Observability meets intelligence: the convergence of cloud-native monitoring and DPI in Open RAN

Roy Chua, AvidThink portrait

By Roy Chua, AvidThink
Published on: 08.05.2025

A view from the trenches

Walking the exhibition floor at KubeCon EU 2024 in London recently, I couldn't help but notice a striking trend: nearly half the vendors were prominently featuring observability as a core value proposition. This prevalence speaks volumes about the maturation of cloud-native technologies and the growing recognition that visibility (“what”) – and more so, observability (“how” the issue occurred, and “why”) – isn't just a nice-to-have; it's fundamental infrastructure.

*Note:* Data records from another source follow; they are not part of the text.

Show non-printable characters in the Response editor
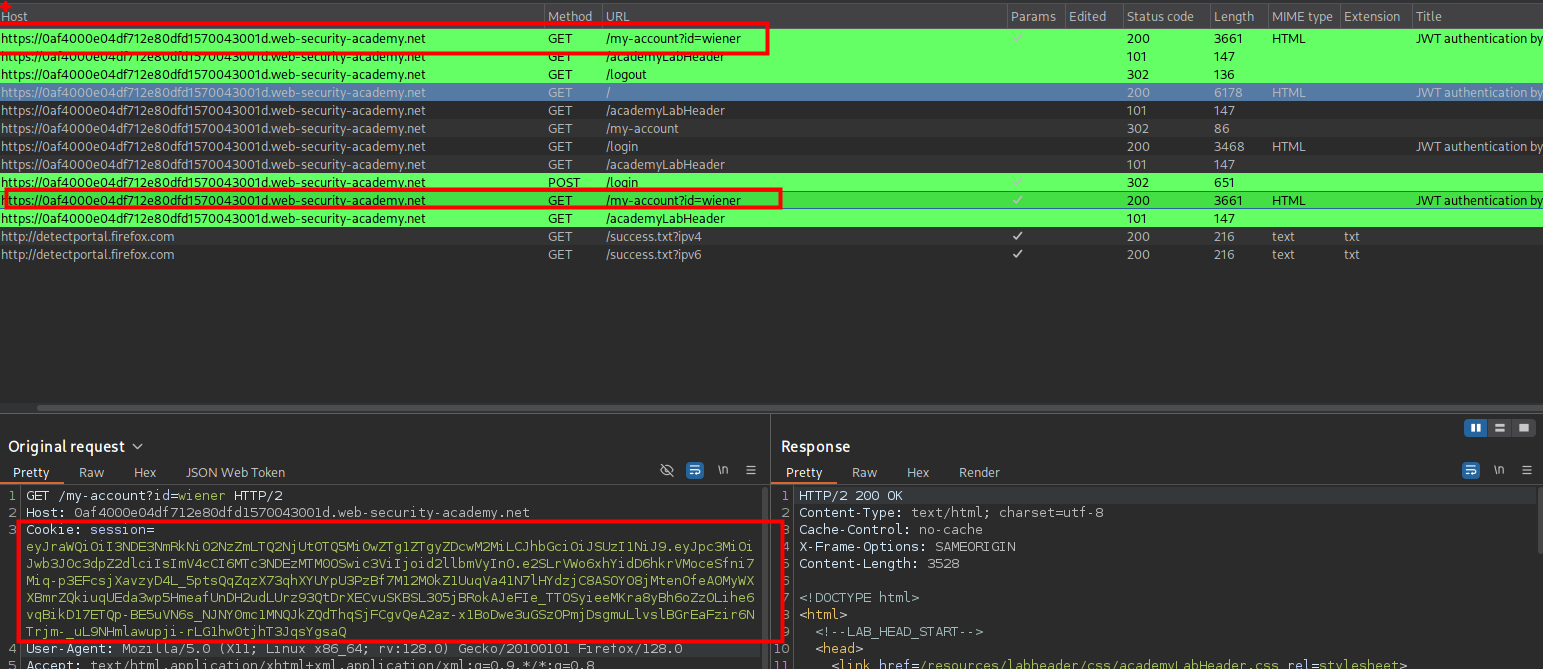Viewport: 1543px width, 669px height. [x=1498, y=470]
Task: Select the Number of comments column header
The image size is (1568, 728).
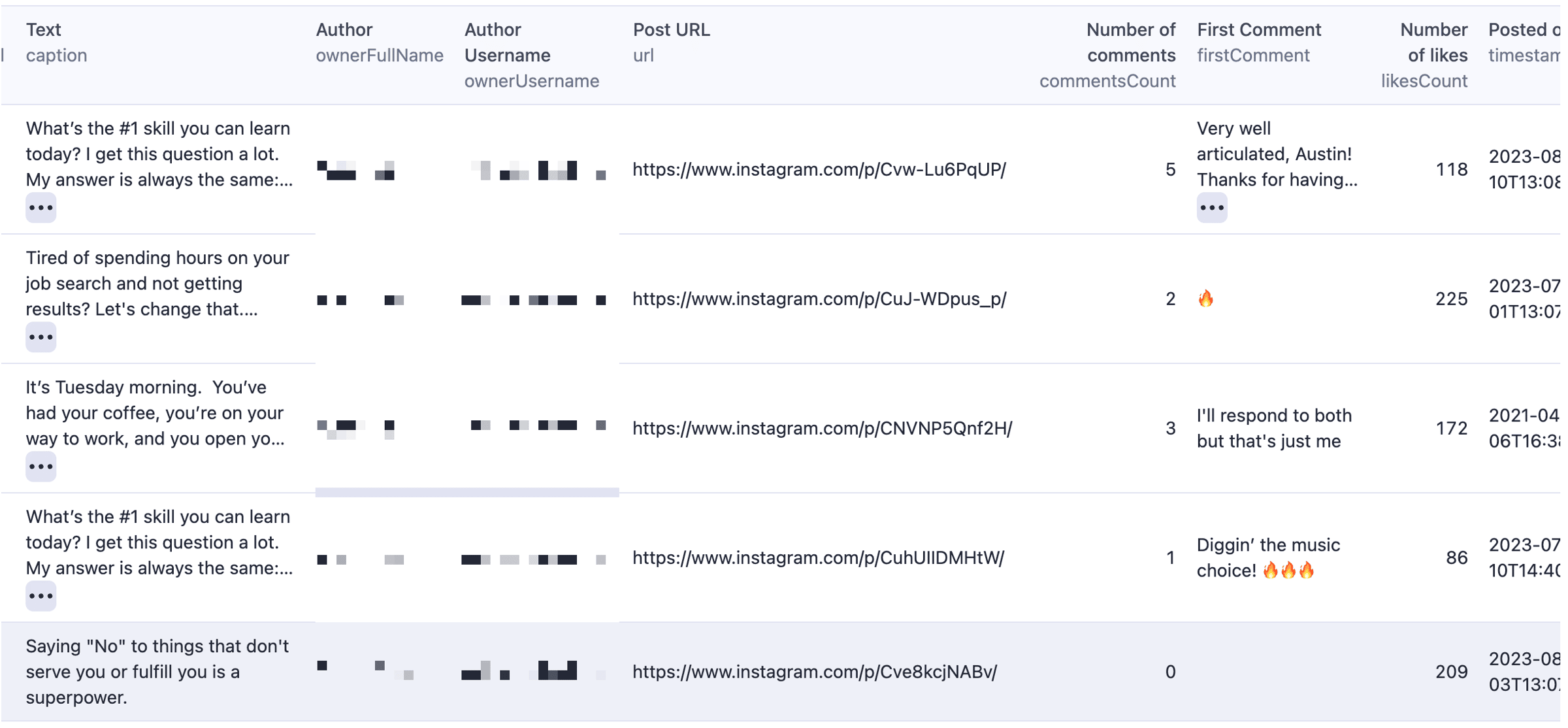Action: click(1107, 55)
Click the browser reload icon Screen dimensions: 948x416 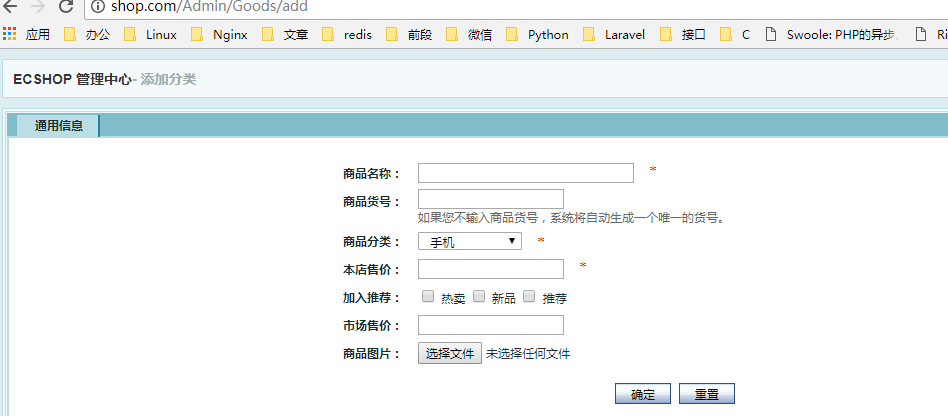point(66,7)
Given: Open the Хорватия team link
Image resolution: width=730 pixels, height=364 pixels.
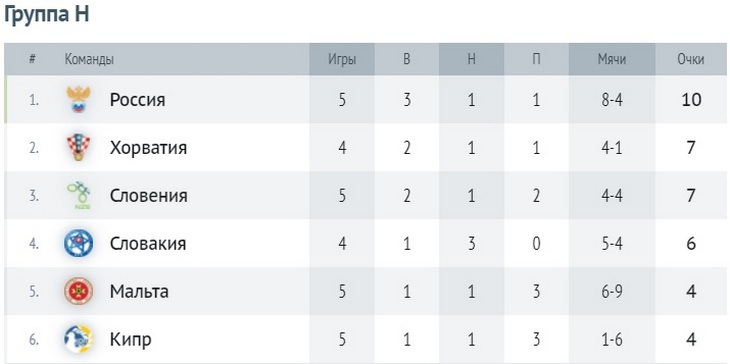Looking at the screenshot, I should (149, 148).
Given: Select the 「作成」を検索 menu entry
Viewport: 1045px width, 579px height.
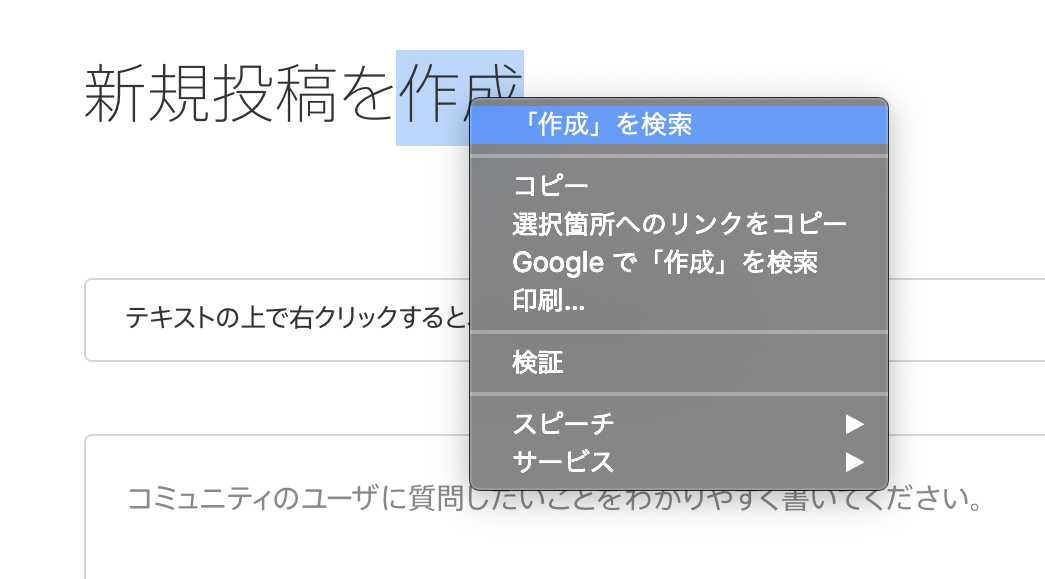Looking at the screenshot, I should click(x=602, y=125).
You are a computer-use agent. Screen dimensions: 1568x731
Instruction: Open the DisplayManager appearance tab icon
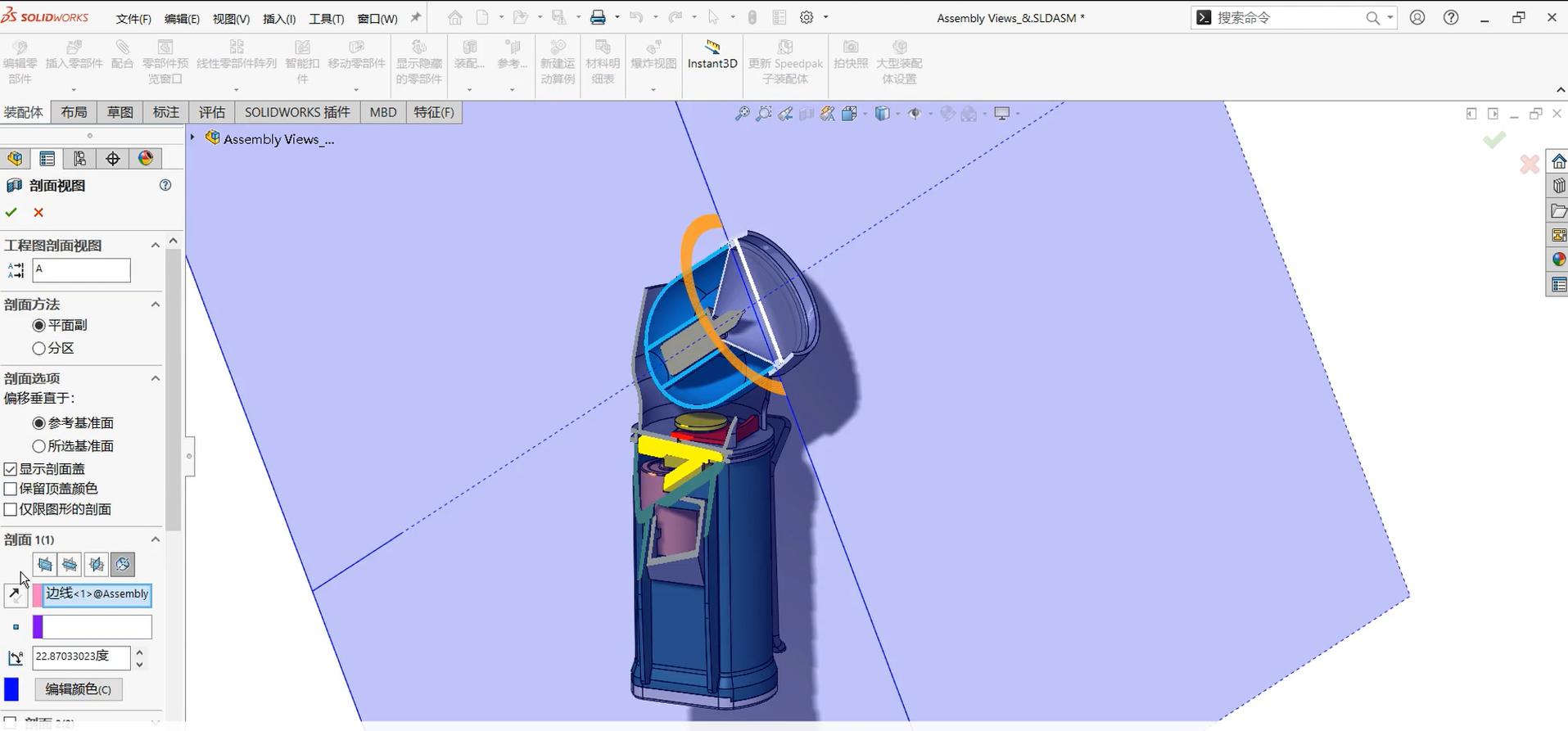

As cloud-native principles continue reshaping telecommunications infrastructure, from the 5G service-based architecture (SBA) in the core through the RAN, particularly in Open RAN deployments, we're witnessing the convergence of two key approaches to network visibility: cloud-native observability and Deep Packet Inspection (DPI). I’ll discuss how these complementary technologies can bridge the visibility gap in disaggregated network environments and bring visibility, traceability, and control in Open RAN.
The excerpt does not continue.